Algo más tarde, en 2010 una película de productoras portuguesa, brasileña  y española rodada en 2009 en Portugal, ‘Embargo’,  adapta un relato corto de Saramago perteneciente a ‘Objecto Quase’. Un hombre que trata de sobrevivir al frente de un puesto de perritos calientes tiene otra vida como inventor de una curiosa máquina para revolucionar el universo del calzado: el pie que puede ser escaneado. Pero es un perdedor social que sufre un extraño embargo de gasolina y ha de ‘residir’ en su propio vehículo. En este caso se trata de una película a cargo de Antonio Ferreira y con actores de ese país[6]. Lo que podría ser una fábula social se convierte en un escéptico viaje a la vida de un personaje difícilmente acoplado a una realidad donde acaba por ser un ‘extraño’ con la existencia hipotecada. Es el hombre verdaderamente atrapado y bajo un ‘embargo’ que va más allá de lo material: una existencia bajo condicionantes.

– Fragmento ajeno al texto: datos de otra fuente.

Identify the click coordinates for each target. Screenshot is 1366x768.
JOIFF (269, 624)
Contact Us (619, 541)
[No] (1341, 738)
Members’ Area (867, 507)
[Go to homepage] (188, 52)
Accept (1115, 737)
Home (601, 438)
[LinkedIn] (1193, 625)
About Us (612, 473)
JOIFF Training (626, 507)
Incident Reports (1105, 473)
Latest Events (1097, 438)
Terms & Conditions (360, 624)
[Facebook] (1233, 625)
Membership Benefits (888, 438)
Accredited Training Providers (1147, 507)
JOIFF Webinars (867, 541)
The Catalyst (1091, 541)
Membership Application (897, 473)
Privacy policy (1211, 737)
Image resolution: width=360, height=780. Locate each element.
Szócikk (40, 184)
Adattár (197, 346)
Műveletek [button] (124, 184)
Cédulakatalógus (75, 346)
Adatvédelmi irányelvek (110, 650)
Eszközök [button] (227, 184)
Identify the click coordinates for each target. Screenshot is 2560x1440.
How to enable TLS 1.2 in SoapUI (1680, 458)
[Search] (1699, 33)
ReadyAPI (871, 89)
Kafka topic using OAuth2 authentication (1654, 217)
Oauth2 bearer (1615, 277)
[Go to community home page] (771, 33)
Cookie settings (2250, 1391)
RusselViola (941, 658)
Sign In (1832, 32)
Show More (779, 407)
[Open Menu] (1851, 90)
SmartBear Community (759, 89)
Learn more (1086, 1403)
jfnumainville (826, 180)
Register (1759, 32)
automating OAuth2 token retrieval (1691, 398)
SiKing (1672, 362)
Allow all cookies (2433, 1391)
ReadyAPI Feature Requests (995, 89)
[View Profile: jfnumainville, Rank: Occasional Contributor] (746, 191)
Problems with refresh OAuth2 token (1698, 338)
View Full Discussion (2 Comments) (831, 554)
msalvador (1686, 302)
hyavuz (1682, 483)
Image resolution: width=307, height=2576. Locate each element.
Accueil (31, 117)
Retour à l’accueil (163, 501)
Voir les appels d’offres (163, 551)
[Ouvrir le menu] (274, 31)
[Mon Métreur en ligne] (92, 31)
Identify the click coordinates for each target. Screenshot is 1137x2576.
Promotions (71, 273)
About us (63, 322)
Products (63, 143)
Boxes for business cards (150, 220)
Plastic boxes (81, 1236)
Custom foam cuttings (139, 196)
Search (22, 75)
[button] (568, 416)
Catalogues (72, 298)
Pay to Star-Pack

La traslación de ‘El hombre duplicado’ en 2013 participa de buena parte de los elementos de otros títulos sobre historias de Saramago: ‘exóticos’ combinados de productoras, en este caso de Canadá y España buscando la distribución internacional, una aparente adscripción al género del ‘fantástico’ y el ‘thriller futurista’ en ‘Enemy’ de la mano de Denis Villeneuve, un director afincado en ese género transfronterizo[7], y con un suntuoso y peculiar reparto premium[8]. El argumento original da muchas posibilidades de jugar en territorios diversos: un profesor de vida mediocre y aburrida descubre a través de un compañero una película en formato doméstico donde aparece un hombre exactamente igual a él, lo que le crea una profunda turbación, una obsesión y un desasosiego. Desesperadamente trata de encontrar a ese hombre, primero a través de internet, alquilando otras películas donde trabajó, y más tarde interfiriéndose en su propia vida. Con una inquietante intriga en la que se confunden las  existencias hasta un climax donde hay un terrible accidente, un personaje se prepara para llevar la vida del otro, y aparece una misteriosa tarántula. Este ‘thriller’ adapta a través de Javier Gullón la historia original de José Saramago sobre un inquietante ‘doble’, personajes duplicados, y una pregunta que gravita de forma permanente: ‘¿quién soy?’, ‘¿por qué estoy aquí y no en otra parte?, ‘¿hasta qué punto somos marionetas del destino?’, dentro de un larguísimo rosario de sugerencias sobre este estremecedor ‘bolero de Ravel’ sin principio ni final a modo de serpentín que gira y se repite a sí mismo hasta el infinito. Con una fotografía de tonos apagados y un aire angustioso de tintes propios del suspense gótico, se conservan una parte de las abismales vertientes que estaban en la historia original. Bajo una premisa que se repite en buena parte de las películas basadas en argumentos originales o historias de Saramago; en su origen fábulas morales o ficciones en clave futurista con elementos de realismo mágico que se desplazan hacia el terreno del ‘thriller’ de utopías del mañana…o del presente.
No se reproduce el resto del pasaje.